The quarter marked the fourth straight period of sequential delivery growth, a trend which is set to accelerate on the back of the ramp of commercial production of its LionC school bus in Joliet. The company produced its first vehicles from the facility at the start of November and will ramp production at the site to fulfil deliveries to its Clean School Bus Program order book. This order book had grown to 2,400 at the end of the quarter and was also comprised of its medium and heavy-duty urban trucks like the Lion8. Highlighting just how severe the year-to-date pullback of the commons has been, the combined total order book value of $575 million is roughly in line with Lion’s current $568 million market cap.

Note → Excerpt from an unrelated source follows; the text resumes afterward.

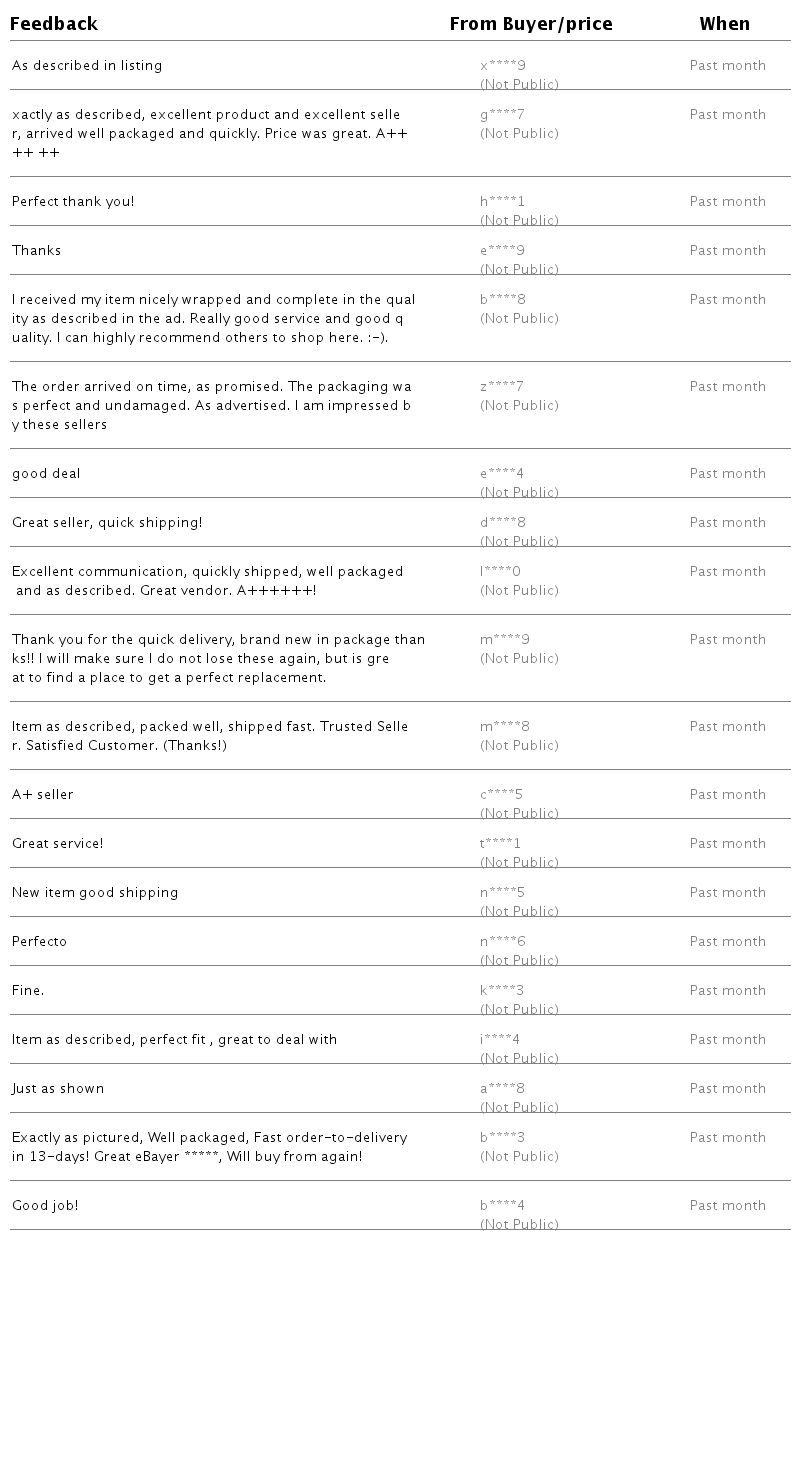This screenshot has width=800, height=1480.
Task: Click the 'A+ seller' comment
Action: [43, 795]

An Industry-Wide Disruption

From a profitability perspective, the quarter left the bulls lacking. Gross profit was negative at $3.8 million, up from a loss of $1.2 million in the year-ago quarter. The company’s cash burn from operations also came in at $36.4 million which when aggregated with capital expenditure of $21.9 million drove a free cash outflow of $58.3 million.

Whilst Lion expects to incur a total CapEx of $65 million for Joliet, lower than the initial guidance of $80 million, the company’s cash and equivalents declined to $67 million from $83 million in the second quarter. Lion expects to be able to tap into a $125 million at-the-market equity program that’s had only $20 million issued as at the end of the third quarter. The company also has a $200 million asset-based revolving credit facility with $37 million drawn.

The combined total of the broader liquidity available to the company should allow management to see through the ramp-up of Joliet just as EV demand fervour moves towards its fever pitch. This will come far ahead of dates for the phase-out of gas and diesel-powered vehicles that have been brought in by New York and California. This incredibly bullish policy trend for Lion has unfortunately also happened against bankruptcies from the class of EV companies that came public last year. Electric Last Mile Solutions filed for Chapter 7 in the summer and other companies like Faraday Future (FFIE) have flagged material financial distress in recent months.

However, Lion is in a significantly better position than its peers with a strong order book and enhanced access to a mix of debt and equity capital. The IRA and Clean School Bus Program also form backstops for revenue growth in the years ahead as the US mobilizes to reduce its carbon emissions. I sold out my position a few months ago as part of a portfolio deleveraging transaction but will likely reenter in the new year on the back of all the positive macro factors Lion stands to ride.